From the reactions of attendees of the session, the ULI mission of reducing the “gray” element of the real estate industry is on its way to success. Ravenne Gillett, founder and CEO of development firm RMG, said, “I thought the event was great. It provided great insight on how Cushman & Wakefield worked with PGIM on larger projects.”
Gillett’s firm is currently involved in affordable housing projects, industrial space conversions and mixed-use spaces. The session “gave me an understanding of what PGIM would be looking for from an institutional perspective, what (DeCastro) thought was a great investment in urban settings, how those buildings can be acquired.” Mixed-use spaces, such as the one DeCastro described in Morristown, are where the future is for much of real estate, Gillett said.
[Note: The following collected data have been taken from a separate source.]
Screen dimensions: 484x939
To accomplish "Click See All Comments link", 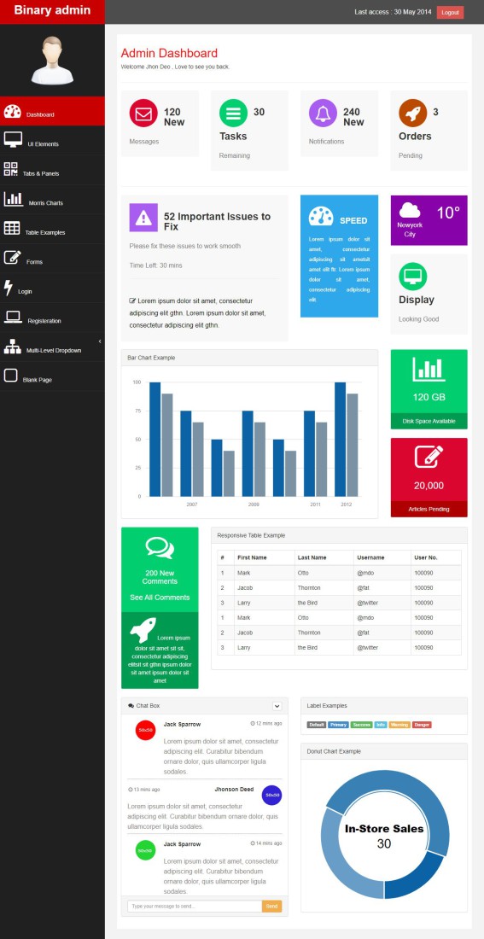I will click(160, 597).
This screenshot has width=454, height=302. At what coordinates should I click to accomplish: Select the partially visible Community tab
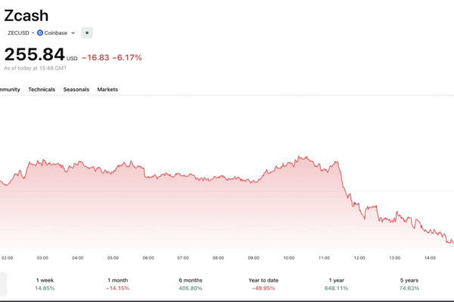(x=9, y=89)
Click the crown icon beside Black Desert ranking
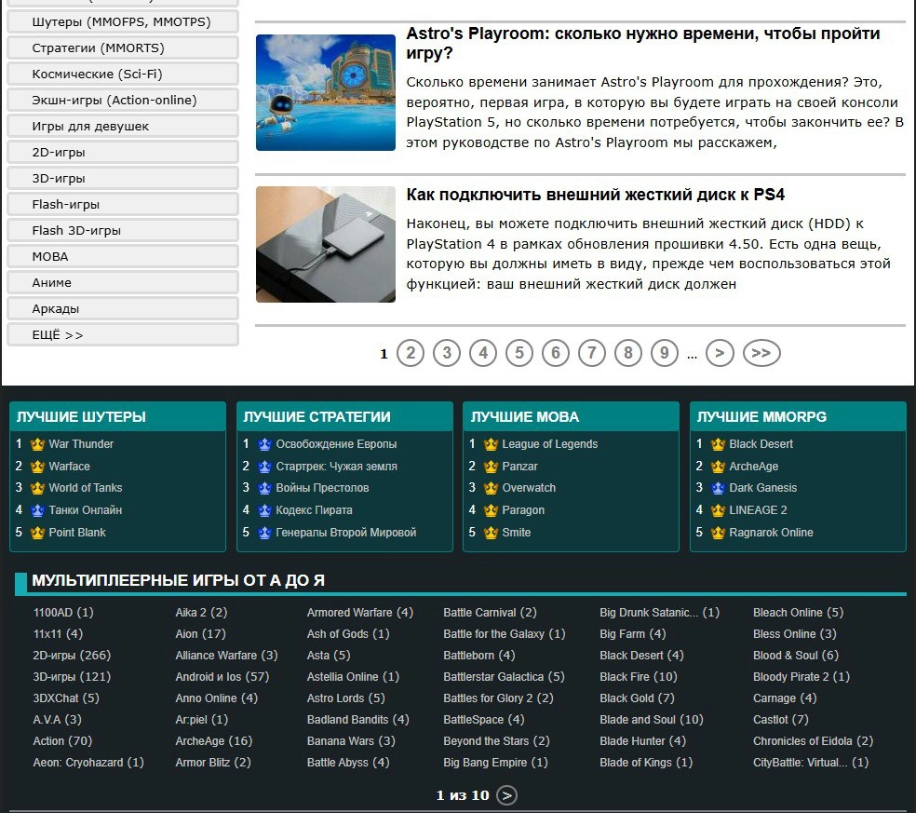The height and width of the screenshot is (813, 916). tap(718, 444)
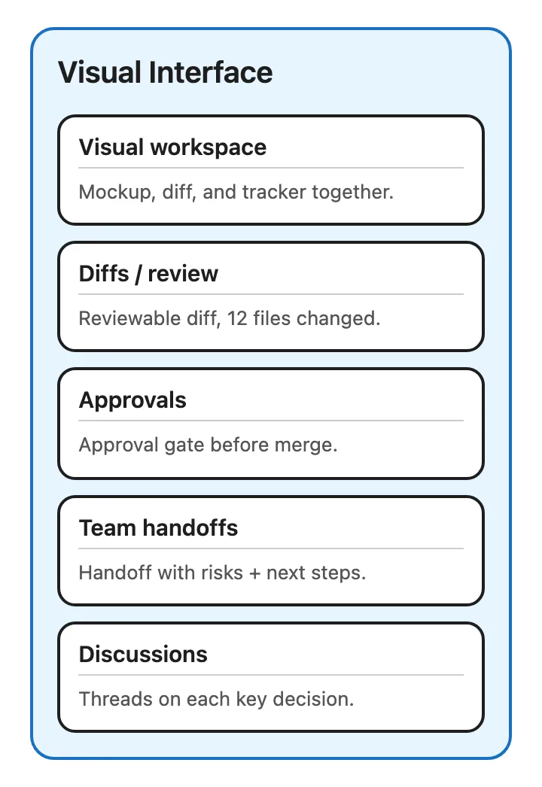The width and height of the screenshot is (542, 787).
Task: Click the Diffs / review title
Action: [149, 274]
“People want to live, work and play in these places, in one general vicinity,” she said.
For Patrick Carino, director of acquisitions for RMS Companies, the session was his first ULI event in New Jersey. He has attended other ULI sessions in Connecticut, near RMS’ home base.
“That event was similar to other ULI events, which I have found very valuable,” said Carino, whose firm develops multifamily projects and hotels, mostly in Connecticut, and is near to closing on its first New Jersey development. The project is similar to the Morristown property DeCastro described, Carino said, noting that his firm is looking to expand its business to northern New Jersey.
Past Development 360 events dealt with site selection and acquisitions, construction and engineering, entitlements and the development process. The fact that Merin was one of the presenters drew Carino to attend the West Orange session.
“I’m hoping to apply some of Andy’s strategies with buyers,” he said.